Incident documentation/20170623-ORES

From Wikitech
Jump to: navigation, search

ORES scoring service was intermittently unavailable for ~7 hours on 2017-06-23.

Summary

An edit in Spanish wikipedia contained a text that caused a regular expression to go into effectively a forever loop causing the ORES workers to lockup and deny scoring any more requests

Timeline

  • 11:51 Amir1 restarts celery and uwsgi on all eqiad scb nodes
  • 12:21 Ema calles alex on the phone
  • 12:26 uwsgi-ores app gets restarted on scb eqiad cluster
  • 12:26 celery-ores-worker app gets restarted on scb eqiad cluster
  • 12:38 akosiaris disables changeprop so that it doesn't impact ores
  • 12:47 celery-ores-worker app gets restarted on scb eqiad cluster
  • 13:13 celery-ores-worker app gets restarted on scb eqiad cluster
  • 13:21 akosiaris issues flushdb on eqiad ores queue cache after monitoring it and deciding with Amir1 that's it's huge and its ok
  • 13:51 akosiaris issues flushdb on eqiad ores queue cache (again)

#### Dataset content

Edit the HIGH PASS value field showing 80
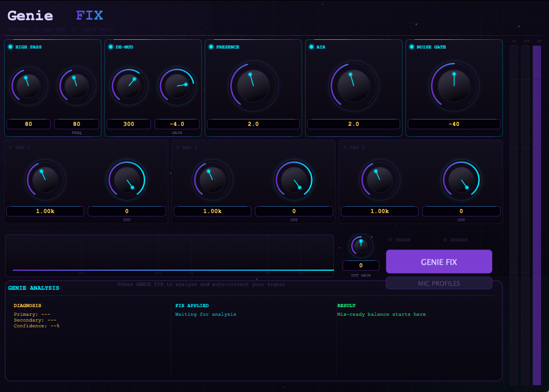 (28, 124)
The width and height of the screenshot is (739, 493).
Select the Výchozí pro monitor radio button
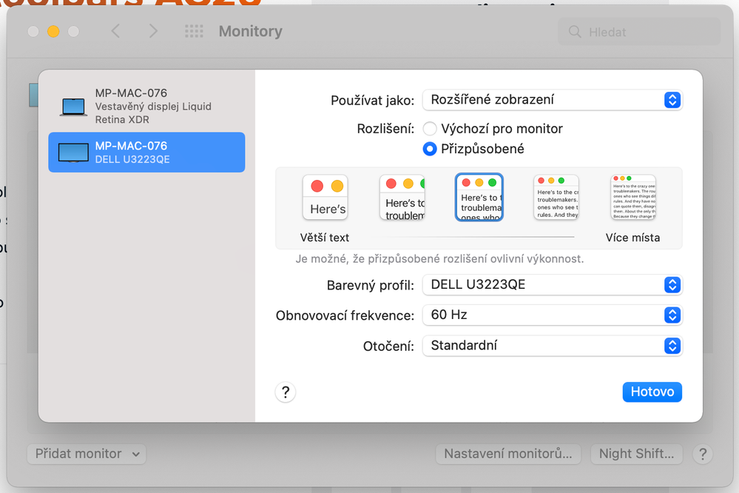click(x=430, y=128)
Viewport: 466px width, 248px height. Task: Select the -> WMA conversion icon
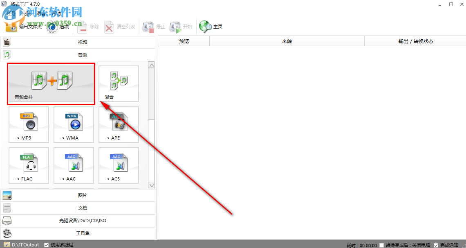(x=74, y=124)
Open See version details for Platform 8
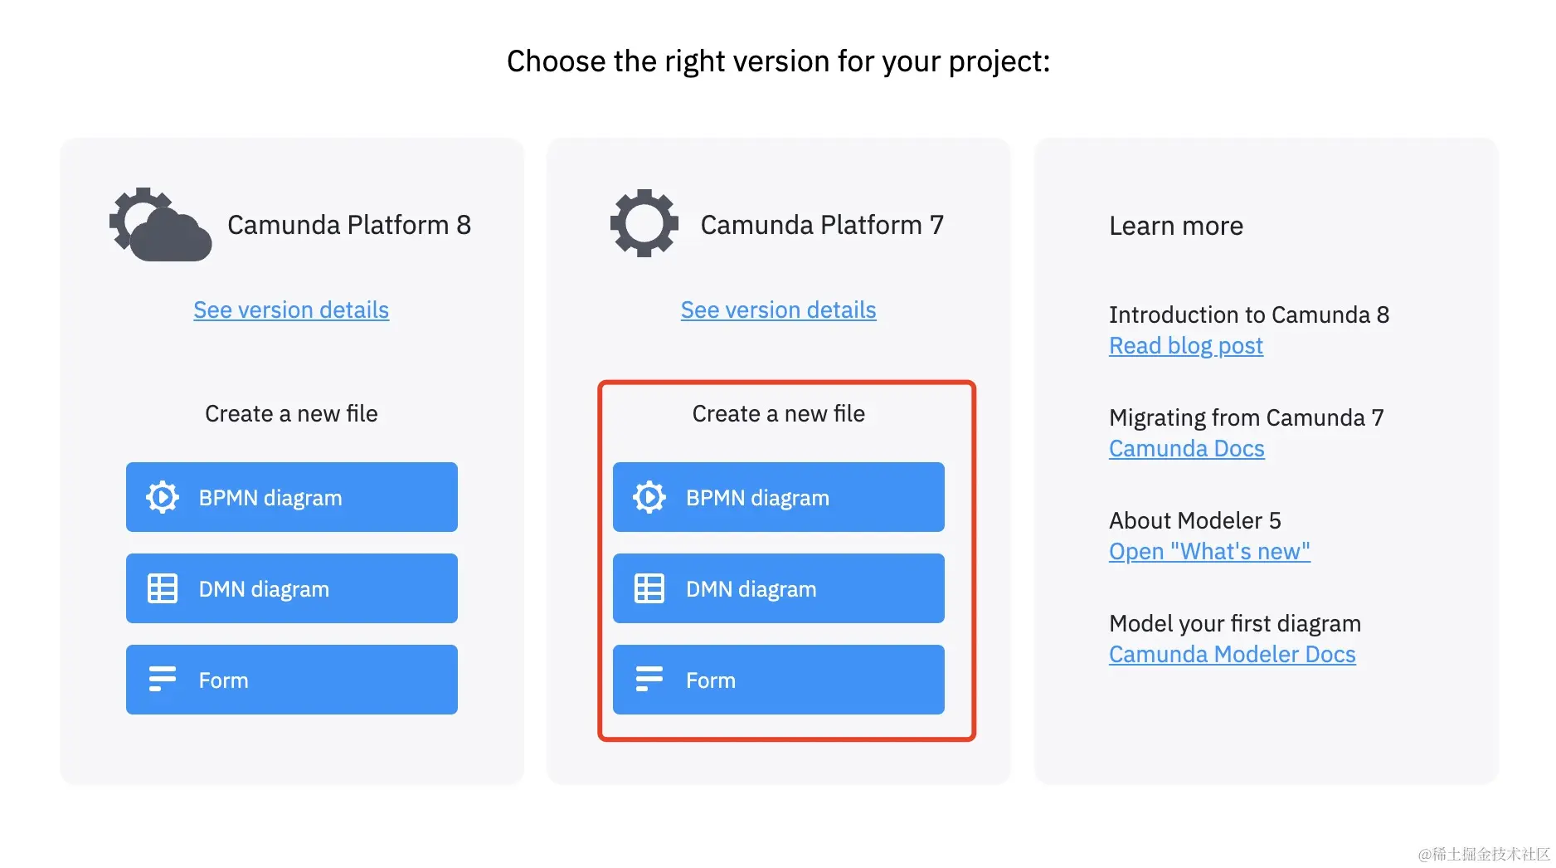This screenshot has height=868, width=1556. coord(291,310)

#### What you have to do
From the ORES incident report, write out verbatim the passage between "An edit in Spanish" and "queue cache (again)", inclusive.

#### Result of this exercise
An edit in Spanish wikipedia contained a text that caused a regular expression to go into effectively a forever loop causing the ORES workers to lockup and deny scoring any more requests

Timeline

  • 11:51 Amir1 restarts celery and uwsgi on all eqiad scb nodes
  • 12:21 Ema calles alex on the phone
  • 12:26 uwsgi-ores app gets restarted on scb eqiad cluster
  • 12:26 celery-ores-worker app gets restarted on scb eqiad cluster
  • 12:38 akosiaris disables changeprop so that it doesn't impact ores
  • 12:47 celery-ores-worker app gets restarted on scb eqiad cluster
  • 13:13 celery-ores-worker app gets restarted on scb eqiad cluster
  • 13:21 akosiaris issues flushdb on eqiad ores queue cache after monitoring it and deciding with Amir1 that's it's huge and its ok
  • 13:51 akosiaris issues flushdb on eqiad ores queue cache (again)